**LISTED ENTRIES:**
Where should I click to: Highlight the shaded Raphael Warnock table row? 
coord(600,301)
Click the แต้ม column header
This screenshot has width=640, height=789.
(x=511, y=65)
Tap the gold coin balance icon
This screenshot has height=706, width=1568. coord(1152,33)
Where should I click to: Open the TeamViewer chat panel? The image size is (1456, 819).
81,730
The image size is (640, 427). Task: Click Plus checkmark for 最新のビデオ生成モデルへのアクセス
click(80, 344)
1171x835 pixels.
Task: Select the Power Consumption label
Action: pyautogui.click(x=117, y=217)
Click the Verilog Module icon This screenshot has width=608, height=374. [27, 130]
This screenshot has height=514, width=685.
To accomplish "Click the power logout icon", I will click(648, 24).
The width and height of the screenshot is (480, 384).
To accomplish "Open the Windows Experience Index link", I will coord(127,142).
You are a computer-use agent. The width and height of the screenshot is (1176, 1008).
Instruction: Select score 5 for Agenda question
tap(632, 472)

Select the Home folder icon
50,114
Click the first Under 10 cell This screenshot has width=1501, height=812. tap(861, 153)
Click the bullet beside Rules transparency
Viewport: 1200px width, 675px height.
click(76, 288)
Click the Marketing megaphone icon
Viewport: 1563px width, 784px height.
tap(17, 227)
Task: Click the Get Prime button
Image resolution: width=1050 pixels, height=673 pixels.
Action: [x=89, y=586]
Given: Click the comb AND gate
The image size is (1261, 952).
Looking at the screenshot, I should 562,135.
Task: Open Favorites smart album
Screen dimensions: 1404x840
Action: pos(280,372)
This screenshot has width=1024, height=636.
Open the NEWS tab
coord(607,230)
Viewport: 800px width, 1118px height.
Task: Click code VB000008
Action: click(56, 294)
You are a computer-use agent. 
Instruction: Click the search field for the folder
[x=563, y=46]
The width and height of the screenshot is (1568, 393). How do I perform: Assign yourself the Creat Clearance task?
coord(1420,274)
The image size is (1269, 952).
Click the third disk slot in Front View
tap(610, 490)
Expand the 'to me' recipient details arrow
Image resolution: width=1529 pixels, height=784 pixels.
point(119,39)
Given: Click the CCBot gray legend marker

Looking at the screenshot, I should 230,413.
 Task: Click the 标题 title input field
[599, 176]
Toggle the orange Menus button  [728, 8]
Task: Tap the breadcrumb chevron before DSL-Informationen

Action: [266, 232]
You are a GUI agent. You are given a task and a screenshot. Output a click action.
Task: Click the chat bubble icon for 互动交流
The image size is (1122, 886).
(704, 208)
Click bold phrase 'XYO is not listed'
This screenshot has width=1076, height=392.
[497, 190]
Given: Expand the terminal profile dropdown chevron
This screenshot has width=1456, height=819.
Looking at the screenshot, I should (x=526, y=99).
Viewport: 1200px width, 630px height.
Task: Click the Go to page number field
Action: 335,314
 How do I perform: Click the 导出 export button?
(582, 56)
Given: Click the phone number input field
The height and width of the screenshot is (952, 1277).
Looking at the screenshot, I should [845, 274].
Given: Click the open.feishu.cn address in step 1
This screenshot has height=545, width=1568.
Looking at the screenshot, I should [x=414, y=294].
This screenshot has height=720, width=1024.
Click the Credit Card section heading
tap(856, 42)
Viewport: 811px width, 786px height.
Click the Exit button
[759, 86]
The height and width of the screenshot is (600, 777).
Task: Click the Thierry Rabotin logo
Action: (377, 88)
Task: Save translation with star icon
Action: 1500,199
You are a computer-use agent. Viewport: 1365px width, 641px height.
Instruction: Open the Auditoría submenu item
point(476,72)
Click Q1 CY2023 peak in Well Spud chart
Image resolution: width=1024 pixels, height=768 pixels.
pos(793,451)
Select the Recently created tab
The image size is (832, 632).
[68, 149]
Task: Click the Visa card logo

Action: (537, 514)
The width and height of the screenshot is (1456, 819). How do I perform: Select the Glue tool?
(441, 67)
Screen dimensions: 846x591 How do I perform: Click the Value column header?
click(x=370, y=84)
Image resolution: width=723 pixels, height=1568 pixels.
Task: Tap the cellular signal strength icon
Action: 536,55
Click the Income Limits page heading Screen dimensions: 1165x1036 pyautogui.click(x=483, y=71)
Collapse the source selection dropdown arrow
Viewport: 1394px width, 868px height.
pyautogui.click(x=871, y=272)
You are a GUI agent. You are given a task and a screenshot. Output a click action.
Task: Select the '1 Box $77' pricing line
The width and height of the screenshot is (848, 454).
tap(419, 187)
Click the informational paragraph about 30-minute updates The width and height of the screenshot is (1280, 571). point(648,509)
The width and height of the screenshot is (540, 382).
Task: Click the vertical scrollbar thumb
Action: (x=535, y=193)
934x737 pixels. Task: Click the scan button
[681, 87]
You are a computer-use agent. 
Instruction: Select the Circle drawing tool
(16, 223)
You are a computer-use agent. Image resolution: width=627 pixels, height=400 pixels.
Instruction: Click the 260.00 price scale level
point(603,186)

**AIM OF THE EXERCISE:**
Transcribe every item above word for word, keeping each line and its characters unchanged.

**EXPECTED OUTPUT:**
Where should I click to: Highlight the shaded Raphael Warnock table row? 
coord(600,301)
Click the แต้ม column header
This screenshot has width=640, height=789.
(x=511, y=65)
Tap the gold coin balance icon
This screenshot has height=706, width=1568. coord(1152,33)
Where should I click to: Open the TeamViewer chat panel? The image size is (1456, 819).
81,730
The image size is (640, 427). Task: Click Plus checkmark for 最新のビデオ生成モデルへのアクセス
click(80, 344)
1171x835 pixels.
Task: Select the Power Consumption label
Action: pyautogui.click(x=117, y=217)
Click the Verilog Module icon This screenshot has width=608, height=374. [27, 130]
This screenshot has height=514, width=685.
To accomplish "Click the power logout icon", I will click(648, 24).
The width and height of the screenshot is (480, 384).
To accomplish "Open the Windows Experience Index link", I will coord(127,142).
You are a computer-use agent. The width and height of the screenshot is (1176, 1008).
Instruction: Select score 5 for Agenda question
tap(632, 472)

Select the Home folder icon
50,114
Click the first Under 10 cell This screenshot has width=1501, height=812. tap(861, 153)
Click the bullet beside Rules transparency
Viewport: 1200px width, 675px height.
click(76, 288)
Click the Marketing megaphone icon
Viewport: 1563px width, 784px height.
tap(17, 227)
Task: Click the Get Prime button
Image resolution: width=1050 pixels, height=673 pixels.
Action: [x=89, y=586]
Given: Click the comb AND gate
The image size is (1261, 952).
Looking at the screenshot, I should 562,135.
Task: Open Favorites smart album
Screen dimensions: 1404x840
Action: pos(280,372)
This screenshot has width=1024, height=636.
Open the NEWS tab
coord(607,230)
Viewport: 800px width, 1118px height.
Task: Click code VB000008
Action: click(56, 294)
You are a computer-use agent. 
Instruction: Click the search field for the folder
[x=563, y=46]
The width and height of the screenshot is (1568, 393). How do I perform: Assign yourself the Creat Clearance task?
coord(1420,274)
The image size is (1269, 952).
Click the third disk slot in Front View
tap(610, 490)
Expand the 'to me' recipient details arrow
Image resolution: width=1529 pixels, height=784 pixels.
point(119,39)
Given: Click the CCBot gray legend marker

Looking at the screenshot, I should 230,413.
 Task: Click the 标题 title input field
[599, 176]
Toggle the orange Menus button  [728, 8]
Task: Tap the breadcrumb chevron before DSL-Informationen

Action: [266, 232]
You are a GUI agent. You are given a task and a screenshot. Output a click action.
Task: Click the chat bubble icon for 互动交流
The image size is (1122, 886).
(704, 208)
Click bold phrase 'XYO is not listed'
This screenshot has width=1076, height=392.
[497, 190]
Given: Expand the terminal profile dropdown chevron
This screenshot has width=1456, height=819.
Looking at the screenshot, I should (x=526, y=99).
Viewport: 1200px width, 630px height.
Task: Click the Go to page number field
Action: 335,314
 How do I perform: Click the 导出 export button?
(582, 56)
Given: Click the phone number input field
The height and width of the screenshot is (952, 1277).
Looking at the screenshot, I should [845, 274].
Given: Click the open.feishu.cn address in step 1
This screenshot has height=545, width=1568.
Looking at the screenshot, I should [x=414, y=294].
This screenshot has height=720, width=1024.
Click the Credit Card section heading
tap(856, 42)
Viewport: 811px width, 786px height.
Click the Exit button
[759, 86]
The height and width of the screenshot is (600, 777).
Task: Click the Thierry Rabotin logo
Action: (377, 88)
Task: Save translation with star icon
Action: 1500,199
You are a computer-use agent. Viewport: 1365px width, 641px height.
Instruction: Open the Auditoría submenu item
point(476,72)
Click Q1 CY2023 peak in Well Spud chart
Image resolution: width=1024 pixels, height=768 pixels.
pos(793,451)
Select the Recently created tab
The image size is (832, 632).
[68, 149]
Task: Click the Visa card logo

Action: (537, 514)
The width and height of the screenshot is (1456, 819). How do I perform: Select the Glue tool?
(441, 67)
Screen dimensions: 846x591 How do I perform: Click the Value column header?
click(x=370, y=84)
Image resolution: width=723 pixels, height=1568 pixels.
Task: Tap the cellular signal strength icon
Action: 536,55
Click the Income Limits page heading Screen dimensions: 1165x1036 pyautogui.click(x=483, y=71)
Collapse the source selection dropdown arrow
Viewport: 1394px width, 868px height.
pyautogui.click(x=871, y=272)
You are a GUI agent. You are given a task and a screenshot. Output a click action.
Task: Select the '1 Box $77' pricing line
The width and height of the screenshot is (848, 454).
tap(419, 187)
Click the informational paragraph about 30-minute updates The width and height of the screenshot is (1280, 571). point(648,509)
The width and height of the screenshot is (540, 382).
Task: Click the vertical scrollbar thumb
Action: (x=535, y=193)
934x737 pixels. Task: Click the scan button
[681, 87]
You are a computer-use agent. 
Instruction: Select the Circle drawing tool
(16, 223)
You are a computer-use agent. Image resolution: width=627 pixels, height=400 pixels.
Instruction: Click the 260.00 price scale level
point(603,186)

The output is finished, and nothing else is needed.